* **HOW TO COMPLETE THIS TASK**
For the data below, work out the number of lines containing the string "Select" and answer with that number only.

[Opening SUPPLIED RECORDS section]

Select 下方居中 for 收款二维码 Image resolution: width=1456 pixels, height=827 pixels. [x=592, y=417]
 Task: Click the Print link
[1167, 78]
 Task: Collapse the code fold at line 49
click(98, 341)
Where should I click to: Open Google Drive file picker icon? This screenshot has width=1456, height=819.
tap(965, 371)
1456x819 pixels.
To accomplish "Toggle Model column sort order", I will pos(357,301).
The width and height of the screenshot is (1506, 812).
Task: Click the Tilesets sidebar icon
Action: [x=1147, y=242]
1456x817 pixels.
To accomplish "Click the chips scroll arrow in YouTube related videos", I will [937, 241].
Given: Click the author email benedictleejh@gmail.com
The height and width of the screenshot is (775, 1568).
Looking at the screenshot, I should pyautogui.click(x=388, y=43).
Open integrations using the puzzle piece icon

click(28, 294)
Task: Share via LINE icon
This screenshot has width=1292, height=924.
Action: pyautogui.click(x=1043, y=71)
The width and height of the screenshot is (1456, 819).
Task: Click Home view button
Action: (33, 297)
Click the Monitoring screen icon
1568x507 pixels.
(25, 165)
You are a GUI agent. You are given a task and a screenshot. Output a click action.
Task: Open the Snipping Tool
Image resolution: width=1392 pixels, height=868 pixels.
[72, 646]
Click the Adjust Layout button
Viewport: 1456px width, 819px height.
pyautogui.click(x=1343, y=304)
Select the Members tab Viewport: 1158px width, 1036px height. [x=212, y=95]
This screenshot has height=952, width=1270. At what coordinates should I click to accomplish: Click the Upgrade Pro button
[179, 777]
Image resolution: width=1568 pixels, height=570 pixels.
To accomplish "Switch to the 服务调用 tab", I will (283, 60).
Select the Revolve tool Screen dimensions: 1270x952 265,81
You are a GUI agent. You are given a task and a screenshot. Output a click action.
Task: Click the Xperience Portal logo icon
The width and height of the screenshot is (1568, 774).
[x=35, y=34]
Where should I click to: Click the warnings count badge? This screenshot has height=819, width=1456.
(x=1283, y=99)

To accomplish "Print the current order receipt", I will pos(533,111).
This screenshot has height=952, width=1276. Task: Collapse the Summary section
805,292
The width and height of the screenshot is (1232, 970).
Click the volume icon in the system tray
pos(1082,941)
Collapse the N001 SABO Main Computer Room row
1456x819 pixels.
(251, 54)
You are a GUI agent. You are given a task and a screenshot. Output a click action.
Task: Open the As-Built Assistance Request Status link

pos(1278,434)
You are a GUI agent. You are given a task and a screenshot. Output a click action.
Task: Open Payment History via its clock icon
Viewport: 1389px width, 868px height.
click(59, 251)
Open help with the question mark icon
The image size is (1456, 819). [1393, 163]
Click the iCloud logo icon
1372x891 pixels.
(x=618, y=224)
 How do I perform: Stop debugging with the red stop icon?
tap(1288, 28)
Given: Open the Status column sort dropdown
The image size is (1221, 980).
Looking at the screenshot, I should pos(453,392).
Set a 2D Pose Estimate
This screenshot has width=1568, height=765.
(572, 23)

[Closing SUPPLIED RECORDS section]

* **SOLUTION BELOW**
3